:: Supplied passage ::
::::::::::
However, despite being such a big health condition, very less is known about dyslexia. The knowledge around dyslexia is so little that people often interpret it as problematic. Due to limited awareness around this condition, the affected individuals are ostracized and are marred by stigmas.
We at ETimes-TOI spoke to Suchita Pattnaik, a mother and a DIY teacher on what dyslexia means to her, how she helps her child, Shreyansh, deal with dyslexia and what all she has faced until now.
In 2010, Suchita’s eight-year-old son was diagnosed with dyslexia and following this her family severed ties with her. With nobody to lend her support, Suchita embarked on a journey in which she had to carry her emotions along with her son who was denied admission to schools due to his condition. Despite constant rejections and bullies this mother never lost her focus and years later when her son secured 96% in CBSE class 12 board exam her joy knew no bounds. Currently, Shreyansh is pursuing a course in Artificial Intelligence in a reputed college in Gurugram.
ETimes-TOI: What would you like people to know about dyslexic kids?
Suchita Pattnaik: In my opinion, we all should treat them normally but gently. Like all other kids they are also normal kids with special abilities and people must know that dyslexic kids are also intelligent. If they are coding, they are the best at it, if they are solving mathematical problems, they will do it faster than any other student. So bullying them and making them feel inferior to others should be discouraged. We should be more empathetic and inclusive towards them.
ETimes-TOI: What are the most disturbing comments and reactions you come across?
Suchita Pattnaik: Comments like ‘abnormal’ and ‘crack’ were the most disturbing comments but my determination and my son’s zeal to learn was much stronger than those negative comments. Therefore, we did not pay much attention to such comments.
::::::::::
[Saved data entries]

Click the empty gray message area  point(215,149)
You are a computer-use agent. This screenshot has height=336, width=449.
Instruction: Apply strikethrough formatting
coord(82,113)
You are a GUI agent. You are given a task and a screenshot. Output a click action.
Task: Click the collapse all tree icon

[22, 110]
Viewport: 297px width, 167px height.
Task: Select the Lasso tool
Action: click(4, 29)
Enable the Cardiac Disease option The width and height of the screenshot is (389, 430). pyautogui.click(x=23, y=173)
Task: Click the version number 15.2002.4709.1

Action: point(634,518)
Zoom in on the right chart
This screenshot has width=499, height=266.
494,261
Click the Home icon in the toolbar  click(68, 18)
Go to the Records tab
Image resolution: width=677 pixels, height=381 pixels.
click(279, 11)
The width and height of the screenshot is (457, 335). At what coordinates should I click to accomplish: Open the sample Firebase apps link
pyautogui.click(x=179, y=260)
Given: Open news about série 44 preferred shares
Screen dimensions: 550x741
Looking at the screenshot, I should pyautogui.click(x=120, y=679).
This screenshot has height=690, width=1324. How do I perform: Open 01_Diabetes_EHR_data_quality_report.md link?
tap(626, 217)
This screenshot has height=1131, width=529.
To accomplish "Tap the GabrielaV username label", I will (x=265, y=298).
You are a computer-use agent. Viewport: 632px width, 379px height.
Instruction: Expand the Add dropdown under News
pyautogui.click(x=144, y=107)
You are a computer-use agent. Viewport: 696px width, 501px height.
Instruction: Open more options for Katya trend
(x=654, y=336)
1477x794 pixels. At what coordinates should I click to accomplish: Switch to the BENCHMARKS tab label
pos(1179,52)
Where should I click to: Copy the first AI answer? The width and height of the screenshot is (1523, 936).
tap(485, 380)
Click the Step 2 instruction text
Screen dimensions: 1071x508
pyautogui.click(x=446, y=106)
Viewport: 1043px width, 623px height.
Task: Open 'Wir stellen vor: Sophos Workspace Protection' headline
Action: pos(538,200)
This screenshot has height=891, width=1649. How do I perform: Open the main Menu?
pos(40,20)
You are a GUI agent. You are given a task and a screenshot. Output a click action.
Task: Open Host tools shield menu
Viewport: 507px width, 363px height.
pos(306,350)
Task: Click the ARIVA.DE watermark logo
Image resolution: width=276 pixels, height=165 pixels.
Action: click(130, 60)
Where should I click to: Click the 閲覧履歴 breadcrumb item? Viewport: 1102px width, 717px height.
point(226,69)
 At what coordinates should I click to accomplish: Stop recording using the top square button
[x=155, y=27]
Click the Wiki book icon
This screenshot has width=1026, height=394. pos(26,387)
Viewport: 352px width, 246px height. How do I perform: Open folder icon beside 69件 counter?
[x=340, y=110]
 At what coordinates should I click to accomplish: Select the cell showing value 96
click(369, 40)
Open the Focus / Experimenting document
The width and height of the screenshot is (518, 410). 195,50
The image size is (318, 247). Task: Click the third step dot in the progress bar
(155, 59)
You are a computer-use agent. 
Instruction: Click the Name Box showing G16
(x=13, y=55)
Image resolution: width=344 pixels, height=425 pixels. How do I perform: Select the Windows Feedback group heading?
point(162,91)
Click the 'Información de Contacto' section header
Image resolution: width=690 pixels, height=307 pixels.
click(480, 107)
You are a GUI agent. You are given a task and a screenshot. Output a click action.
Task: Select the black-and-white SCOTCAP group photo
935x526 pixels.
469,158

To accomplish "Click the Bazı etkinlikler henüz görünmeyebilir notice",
::::::::::
:: Questions ::
1/ Answer these questions from the dyslexia interview:
(a) In what year was Suchita Pattnaik's son diagnosed with dyslexia?
(b) What score did Shreyansh secure in the CBSE class 12 board exam?
(c) Which two comments does Suchita Pattnaik name as the most disturbing?
2/ Extend the dyslexia interview from its final answer, keeping its question-and-answer format.
The items are separate from the dyslexia interview and have no connection to it.

:: Answers to the tasks ::
1/
(a) 2010
(b) 96%
(c) 'Abnormal' and 'crack'

2/
ETimes-TOI: Any parenting tips you’d like to share with parents of dyslexic kids?
Suchita Pattnaik: Few things we must keep in mind such as looking for assistance at school, finding people who can connect with our kids, assure that they receive continuous support and encouragement so that they can put what they’ve learned during the treatment into practice.
Safety proof your homes, this is because many dyslexic kids are prone to self-injury. Take care of their emotional needs. Get ready for puberty, as when these children reach the age of puberty, they experience new emotions that are a natural part of growing up. Discuss what to expect as your child grows older and how to deal with it with your doctor. Relieve your child’s fears by reassuring them that the changes that come with puberty are natural.
ETimes-TOI: What was your son’s biggest strength?
Suchita Pattnaik: My son’s biggest strength is his knowledge of technology. He is interested in gadgets and has always been into reading tech books and magazines. His grasping ability of technology is faster compared to other kids of his age.
ETimes-TOI: How did you help him overcome his shortcomings?
Suchita Pattnaik: Constant therapies, counseling, brain development activities, sports, and meditation helped him to overcome his shortcomings. Sometimes, I had emotional and mental breakdowns but never expressed that in front of him.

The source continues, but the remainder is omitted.